Cycling boss sent home for racist remarks
Germany’s cycling federation boss was sent packing from the Games after he was caught making racist remarks on camera during the men’s road time trial. Patrick Moster was said to be attempting to motivate a German rider, Nikias Arndt, who was chasing a pair of riders from Algeria and Eritrea, when he made the comments. “Get the camel drivers,” he was recorded saying. Moster apologised but the German Olympic Federation said he had “breached the Olympic values”.
Judoka defends coach’s ‘slap’
She said it was nothing more than a pre-competition tradition, but eyebrows were raised across the globe when images showed Germany’s Martyna Trajdos being shaken violently and slapped across each cheek before her bout in Tokyo.
Trajdos was competing in the women's -63kg category when she stopped before the mat when the bizarre episode occurred. She later said that her coach is "just doing what I want him to do to fire me up."
Judokas fail to face Israeli opposition
Two Olympic judokas refused to take to the mat in Tokyo when they were drawn against Israeli rivals. Sudan’s Mohamed Abdalrasool weighed in for his bout against Israeli Tohar Butbul but then failed to show. The athlete was ordered to leave the Games after his unexpected withdrawal. A few days previously, Algeria’s Fethi Nourine was sent home and suspended by world judo after he also withdrew to avoid a potential matchup with Butbul. “We worked a lot to reach the Olympics, but the Palestinian cause is bigger than all of this,” said Nourine.
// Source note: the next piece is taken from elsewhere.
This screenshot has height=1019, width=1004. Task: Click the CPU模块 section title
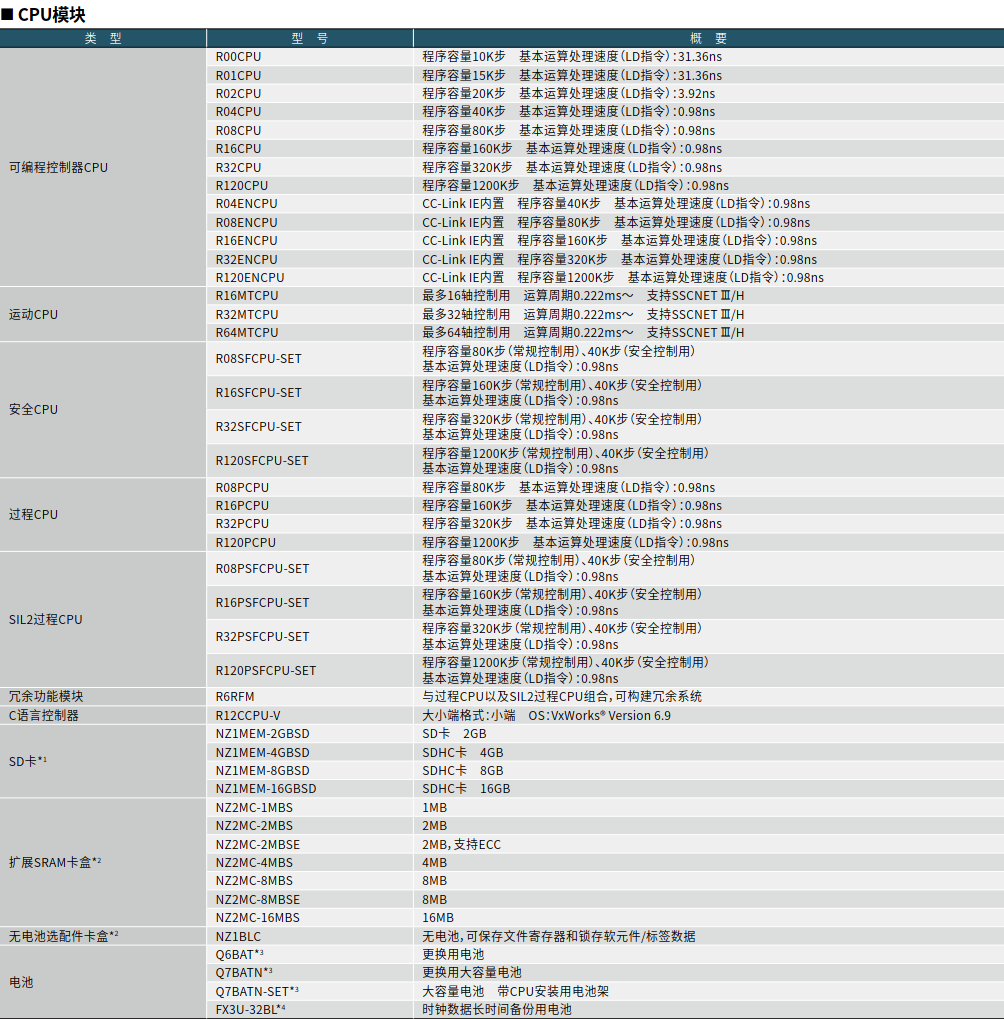coord(48,15)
Belarusian at centre of political storm
In one of the most extraordinary stories of the Games - and recent Olympics - a Belarusian athlete was granted a humanitarian visa by Poland after she feared for her life if she returned to her homeland. In a prolonged story, Krystsina Tsimanouskaya claimed that she had been entered into the 4x400m relay without being consulted and then forced to return to Belarus on the order of two coaches.
Watch: Belarusian 'so happy' to reach Poland
She then used Google Translate to issue a plea for help to Japanese police at a Tokyo airport and managed to avoid boarding a flight. She later travelled to Warsaw where she met up with her husband. "I just wanted to run at the Olympics, it was my dream,” she said. The two coaches were later stripped of their accreditation by Olympic officials as the story rumbled on.
Transgender athlete's controversial appearance
The silence spoke volumes. During the press conference for the medal winners in the 87kg lifting event, a reporter had asked their thoughts on competing alongside a transgender athlete. Seconds passed before a ‘No, thank you’ was issued by the US bronze medallist.
Watch: Weightlifters shun questions on transgender athlete
It came after Laurel Hubbard made history as the first trans woman to compete in a solo event at the Olympics. The 43-year-old, who failed to complete a lift, later announced her retirement from the sport. “Age has caught up with me. In fact if we're being honest it probably caught up with me some time ago,” said Hubbard.
British Rowing find choppy waters
Team GB’s rowers registered their worst Olympic performance for 49 years - one silver, one bronze and six fourth-places - with several acrimonious moments played out in television and newspaper interviews. First, following the coxless four’s failure to win Olympic gold for the first time since 1996, Matthew Rossiter claimed that some of his illustrious predecessors would be "smug" at the defeat – a comment thought to be aimed at James Cracknell, who poured scorn on the notion.
On the final day of racing, Josh Bugajski, part of the men’s eight that won bronze in the final race, said that he “popped a bottle of champagne when Jurgen retired. I had three very dark years under him.” Bugajski was referring to Jurgen Grobler, who had quit after 28 years last summer. Much to ponder for British Rowing ahead of Paris 2024.